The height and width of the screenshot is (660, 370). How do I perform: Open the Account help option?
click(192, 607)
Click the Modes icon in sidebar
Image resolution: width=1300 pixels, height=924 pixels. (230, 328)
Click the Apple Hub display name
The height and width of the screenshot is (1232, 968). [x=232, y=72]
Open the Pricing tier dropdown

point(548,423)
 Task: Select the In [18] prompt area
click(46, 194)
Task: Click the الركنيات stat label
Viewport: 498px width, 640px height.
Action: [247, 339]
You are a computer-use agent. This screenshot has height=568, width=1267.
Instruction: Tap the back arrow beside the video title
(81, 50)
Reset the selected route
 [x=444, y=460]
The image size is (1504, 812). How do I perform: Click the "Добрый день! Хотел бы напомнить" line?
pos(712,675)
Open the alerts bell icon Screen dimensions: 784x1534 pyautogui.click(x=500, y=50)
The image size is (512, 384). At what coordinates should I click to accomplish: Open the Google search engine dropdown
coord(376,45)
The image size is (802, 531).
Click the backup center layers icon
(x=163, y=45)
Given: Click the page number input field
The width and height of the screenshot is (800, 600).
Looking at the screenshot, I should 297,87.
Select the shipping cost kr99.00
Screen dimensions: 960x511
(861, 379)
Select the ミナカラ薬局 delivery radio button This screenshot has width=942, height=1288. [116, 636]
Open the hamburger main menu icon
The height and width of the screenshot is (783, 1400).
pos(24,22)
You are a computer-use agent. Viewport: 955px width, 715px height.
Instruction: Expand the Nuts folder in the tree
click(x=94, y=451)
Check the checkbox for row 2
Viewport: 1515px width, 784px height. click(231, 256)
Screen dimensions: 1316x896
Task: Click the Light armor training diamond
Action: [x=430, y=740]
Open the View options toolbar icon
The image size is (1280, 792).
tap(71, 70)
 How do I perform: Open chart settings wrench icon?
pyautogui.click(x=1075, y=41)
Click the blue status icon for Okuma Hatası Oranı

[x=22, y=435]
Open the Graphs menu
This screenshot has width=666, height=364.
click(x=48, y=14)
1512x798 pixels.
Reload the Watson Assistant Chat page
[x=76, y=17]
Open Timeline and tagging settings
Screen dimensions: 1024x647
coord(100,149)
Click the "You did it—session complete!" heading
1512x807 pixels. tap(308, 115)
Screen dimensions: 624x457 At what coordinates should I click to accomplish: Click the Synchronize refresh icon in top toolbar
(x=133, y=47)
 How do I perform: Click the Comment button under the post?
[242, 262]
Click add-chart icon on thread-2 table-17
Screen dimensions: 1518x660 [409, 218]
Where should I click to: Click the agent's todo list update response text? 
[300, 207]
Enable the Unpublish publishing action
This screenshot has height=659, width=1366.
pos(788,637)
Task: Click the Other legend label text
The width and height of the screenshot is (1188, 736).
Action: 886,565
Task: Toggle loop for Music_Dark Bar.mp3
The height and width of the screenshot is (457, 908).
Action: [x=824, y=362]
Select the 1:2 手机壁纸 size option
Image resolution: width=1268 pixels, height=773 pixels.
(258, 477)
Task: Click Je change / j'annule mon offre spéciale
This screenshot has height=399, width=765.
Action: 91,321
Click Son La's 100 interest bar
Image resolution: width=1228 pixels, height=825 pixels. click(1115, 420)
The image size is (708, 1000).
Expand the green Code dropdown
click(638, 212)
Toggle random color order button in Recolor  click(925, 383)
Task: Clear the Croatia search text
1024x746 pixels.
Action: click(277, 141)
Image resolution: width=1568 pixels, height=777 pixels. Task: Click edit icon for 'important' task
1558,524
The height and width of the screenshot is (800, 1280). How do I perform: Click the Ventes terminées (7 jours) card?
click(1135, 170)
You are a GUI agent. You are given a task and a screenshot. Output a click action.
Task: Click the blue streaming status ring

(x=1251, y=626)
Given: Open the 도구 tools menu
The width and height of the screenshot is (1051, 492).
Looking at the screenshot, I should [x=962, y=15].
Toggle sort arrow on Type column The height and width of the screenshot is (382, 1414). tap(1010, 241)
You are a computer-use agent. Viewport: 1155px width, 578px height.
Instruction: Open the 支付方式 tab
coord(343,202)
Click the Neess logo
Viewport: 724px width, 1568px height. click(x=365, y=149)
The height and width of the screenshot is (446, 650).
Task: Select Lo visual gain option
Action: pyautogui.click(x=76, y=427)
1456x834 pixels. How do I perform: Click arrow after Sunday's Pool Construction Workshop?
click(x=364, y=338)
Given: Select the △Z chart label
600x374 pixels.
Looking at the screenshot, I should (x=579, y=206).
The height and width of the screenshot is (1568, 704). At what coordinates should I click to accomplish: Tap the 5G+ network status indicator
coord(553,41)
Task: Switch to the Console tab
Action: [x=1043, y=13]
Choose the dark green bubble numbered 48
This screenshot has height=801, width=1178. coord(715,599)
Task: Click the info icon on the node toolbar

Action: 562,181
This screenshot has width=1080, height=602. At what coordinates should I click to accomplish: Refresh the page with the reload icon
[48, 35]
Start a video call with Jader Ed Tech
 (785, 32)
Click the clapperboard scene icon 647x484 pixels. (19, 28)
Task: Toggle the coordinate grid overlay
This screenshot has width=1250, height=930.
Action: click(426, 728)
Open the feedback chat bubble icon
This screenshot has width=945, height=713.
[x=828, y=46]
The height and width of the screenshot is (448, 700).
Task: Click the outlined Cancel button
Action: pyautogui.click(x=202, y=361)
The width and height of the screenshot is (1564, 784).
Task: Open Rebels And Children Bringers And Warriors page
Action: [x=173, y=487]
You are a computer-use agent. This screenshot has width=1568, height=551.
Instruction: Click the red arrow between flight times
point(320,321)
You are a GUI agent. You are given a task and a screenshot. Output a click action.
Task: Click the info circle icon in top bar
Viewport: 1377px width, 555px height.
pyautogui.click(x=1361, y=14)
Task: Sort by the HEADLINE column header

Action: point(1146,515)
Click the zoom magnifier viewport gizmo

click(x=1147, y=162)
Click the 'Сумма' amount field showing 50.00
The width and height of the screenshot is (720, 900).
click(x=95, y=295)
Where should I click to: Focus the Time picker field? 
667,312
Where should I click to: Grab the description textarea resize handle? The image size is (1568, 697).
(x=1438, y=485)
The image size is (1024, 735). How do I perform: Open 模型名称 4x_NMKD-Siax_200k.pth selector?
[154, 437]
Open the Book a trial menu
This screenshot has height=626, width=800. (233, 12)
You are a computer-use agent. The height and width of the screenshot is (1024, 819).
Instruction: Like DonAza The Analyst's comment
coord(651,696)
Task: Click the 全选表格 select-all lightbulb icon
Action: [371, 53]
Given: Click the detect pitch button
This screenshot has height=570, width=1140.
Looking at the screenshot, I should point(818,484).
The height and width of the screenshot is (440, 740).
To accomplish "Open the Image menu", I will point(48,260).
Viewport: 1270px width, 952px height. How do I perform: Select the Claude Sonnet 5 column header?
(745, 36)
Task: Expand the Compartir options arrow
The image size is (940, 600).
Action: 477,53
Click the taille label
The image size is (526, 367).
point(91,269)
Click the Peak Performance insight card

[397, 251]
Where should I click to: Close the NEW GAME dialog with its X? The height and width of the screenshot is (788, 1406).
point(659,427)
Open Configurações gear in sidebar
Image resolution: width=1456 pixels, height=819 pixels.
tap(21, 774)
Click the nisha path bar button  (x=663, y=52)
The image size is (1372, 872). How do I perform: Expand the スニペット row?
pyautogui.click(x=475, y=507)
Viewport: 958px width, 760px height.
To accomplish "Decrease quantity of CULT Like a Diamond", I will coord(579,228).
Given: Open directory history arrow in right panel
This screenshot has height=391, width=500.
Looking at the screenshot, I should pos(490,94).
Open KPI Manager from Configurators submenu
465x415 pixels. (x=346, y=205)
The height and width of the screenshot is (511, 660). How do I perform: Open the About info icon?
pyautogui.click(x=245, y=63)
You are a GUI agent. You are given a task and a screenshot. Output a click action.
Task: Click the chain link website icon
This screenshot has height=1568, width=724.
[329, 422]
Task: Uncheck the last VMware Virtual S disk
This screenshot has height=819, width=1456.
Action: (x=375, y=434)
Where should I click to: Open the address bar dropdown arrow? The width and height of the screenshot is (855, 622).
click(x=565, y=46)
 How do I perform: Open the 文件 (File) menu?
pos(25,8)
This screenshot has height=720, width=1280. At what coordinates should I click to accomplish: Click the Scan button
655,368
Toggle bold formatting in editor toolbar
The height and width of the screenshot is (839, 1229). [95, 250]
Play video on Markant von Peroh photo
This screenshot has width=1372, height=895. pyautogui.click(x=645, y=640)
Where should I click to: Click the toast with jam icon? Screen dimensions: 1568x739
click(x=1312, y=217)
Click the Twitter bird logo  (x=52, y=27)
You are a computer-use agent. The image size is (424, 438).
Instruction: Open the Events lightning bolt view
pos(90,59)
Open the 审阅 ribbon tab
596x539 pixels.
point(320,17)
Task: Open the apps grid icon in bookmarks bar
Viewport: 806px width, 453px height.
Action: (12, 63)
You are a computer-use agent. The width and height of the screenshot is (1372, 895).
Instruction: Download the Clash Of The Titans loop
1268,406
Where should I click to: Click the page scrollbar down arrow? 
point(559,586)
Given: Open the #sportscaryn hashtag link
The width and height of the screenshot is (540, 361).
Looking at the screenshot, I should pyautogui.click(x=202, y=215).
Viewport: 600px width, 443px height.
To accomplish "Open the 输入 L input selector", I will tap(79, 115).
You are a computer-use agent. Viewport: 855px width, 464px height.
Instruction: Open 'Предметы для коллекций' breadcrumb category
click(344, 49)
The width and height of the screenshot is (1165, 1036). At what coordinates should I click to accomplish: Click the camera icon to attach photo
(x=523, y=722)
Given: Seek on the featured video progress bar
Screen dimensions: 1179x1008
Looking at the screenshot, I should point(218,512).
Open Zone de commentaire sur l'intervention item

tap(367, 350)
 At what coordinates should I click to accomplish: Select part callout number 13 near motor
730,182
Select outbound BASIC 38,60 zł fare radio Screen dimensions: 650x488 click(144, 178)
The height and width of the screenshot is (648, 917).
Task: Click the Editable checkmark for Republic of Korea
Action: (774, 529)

════════

* Prompt
Nothing but the lines from the start of the data above through the line with "has height=568, width=1267." should appear in your answer, copied exactly.

* Response
The height and width of the screenshot is (660, 370). How do I perform: Open the Account help option?
click(192, 607)
Click the Modes icon in sidebar
Image resolution: width=1300 pixels, height=924 pixels. (230, 328)
Click the Apple Hub display name
The height and width of the screenshot is (1232, 968). [x=232, y=72]
Open the Pricing tier dropdown

point(548,423)
 Task: Select the In [18] prompt area
click(46, 194)
Task: Click the الركنيات stat label
Viewport: 498px width, 640px height.
Action: [247, 339]
You are a computer-use agent. This screenshot has height=568, width=1267.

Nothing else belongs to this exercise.